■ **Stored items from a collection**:
........
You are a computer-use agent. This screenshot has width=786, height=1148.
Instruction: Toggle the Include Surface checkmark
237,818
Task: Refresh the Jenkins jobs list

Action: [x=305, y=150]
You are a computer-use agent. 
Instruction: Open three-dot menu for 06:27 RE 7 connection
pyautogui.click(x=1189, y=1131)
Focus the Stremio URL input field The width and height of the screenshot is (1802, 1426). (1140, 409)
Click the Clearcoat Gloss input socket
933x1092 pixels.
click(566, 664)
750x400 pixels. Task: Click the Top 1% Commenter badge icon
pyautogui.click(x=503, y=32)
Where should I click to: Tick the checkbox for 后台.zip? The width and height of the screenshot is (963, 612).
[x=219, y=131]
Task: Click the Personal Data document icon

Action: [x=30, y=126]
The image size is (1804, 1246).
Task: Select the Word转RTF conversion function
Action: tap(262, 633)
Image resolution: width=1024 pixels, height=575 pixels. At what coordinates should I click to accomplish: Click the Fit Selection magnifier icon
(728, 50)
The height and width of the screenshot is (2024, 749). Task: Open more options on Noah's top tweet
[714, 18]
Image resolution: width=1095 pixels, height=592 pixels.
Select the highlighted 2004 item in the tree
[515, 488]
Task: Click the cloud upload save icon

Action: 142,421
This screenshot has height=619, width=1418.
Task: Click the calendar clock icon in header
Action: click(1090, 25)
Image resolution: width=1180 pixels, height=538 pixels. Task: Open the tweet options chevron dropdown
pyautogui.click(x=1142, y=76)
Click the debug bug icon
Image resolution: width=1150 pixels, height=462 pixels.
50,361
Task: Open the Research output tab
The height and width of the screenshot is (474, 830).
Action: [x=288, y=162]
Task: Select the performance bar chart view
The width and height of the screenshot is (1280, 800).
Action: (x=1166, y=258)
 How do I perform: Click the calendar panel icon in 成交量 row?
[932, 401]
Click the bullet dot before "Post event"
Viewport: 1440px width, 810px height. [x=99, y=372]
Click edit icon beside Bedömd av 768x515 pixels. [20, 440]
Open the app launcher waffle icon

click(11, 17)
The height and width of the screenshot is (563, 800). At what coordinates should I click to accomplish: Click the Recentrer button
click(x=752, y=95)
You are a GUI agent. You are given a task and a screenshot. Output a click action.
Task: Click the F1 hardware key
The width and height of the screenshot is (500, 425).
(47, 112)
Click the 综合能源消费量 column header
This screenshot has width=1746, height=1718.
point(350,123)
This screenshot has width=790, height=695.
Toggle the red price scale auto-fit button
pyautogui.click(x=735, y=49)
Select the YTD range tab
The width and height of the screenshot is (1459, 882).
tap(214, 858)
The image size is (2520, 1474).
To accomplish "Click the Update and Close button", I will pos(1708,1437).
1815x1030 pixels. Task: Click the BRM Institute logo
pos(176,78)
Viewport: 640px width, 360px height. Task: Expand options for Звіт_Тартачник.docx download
........
■ **WHAT TO DO**:
Reproduce the material from the line containing "Focus the Stremio" up to and including the line containing "pyautogui.click(x=503, y=32)", changing "Commenter" to "Moderator" and leaving all else unaltered.

■ **CORRECT OUTPUT**:
Focus the Stremio URL input field The width and height of the screenshot is (1802, 1426). (1140, 409)
Click the Clearcoat Gloss input socket
933x1092 pixels.
click(566, 664)
750x400 pixels. Task: Click the Top 1% Moderator badge icon
pyautogui.click(x=503, y=32)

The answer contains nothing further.